[Saved data entries]
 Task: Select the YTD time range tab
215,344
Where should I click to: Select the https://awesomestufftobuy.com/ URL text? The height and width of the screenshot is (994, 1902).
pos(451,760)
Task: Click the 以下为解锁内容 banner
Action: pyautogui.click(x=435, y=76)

● DIRECTIONS
Your answer must be an exact transcription of every record above.

● SOLUTION FOR THIS PROBLEM
 Task: Select the YTD time range tab
215,344
Where should I click to: Select the https://awesomestufftobuy.com/ URL text? The height and width of the screenshot is (994, 1902).
pos(451,760)
Task: Click the 以下为解锁内容 banner
Action: pyautogui.click(x=435, y=76)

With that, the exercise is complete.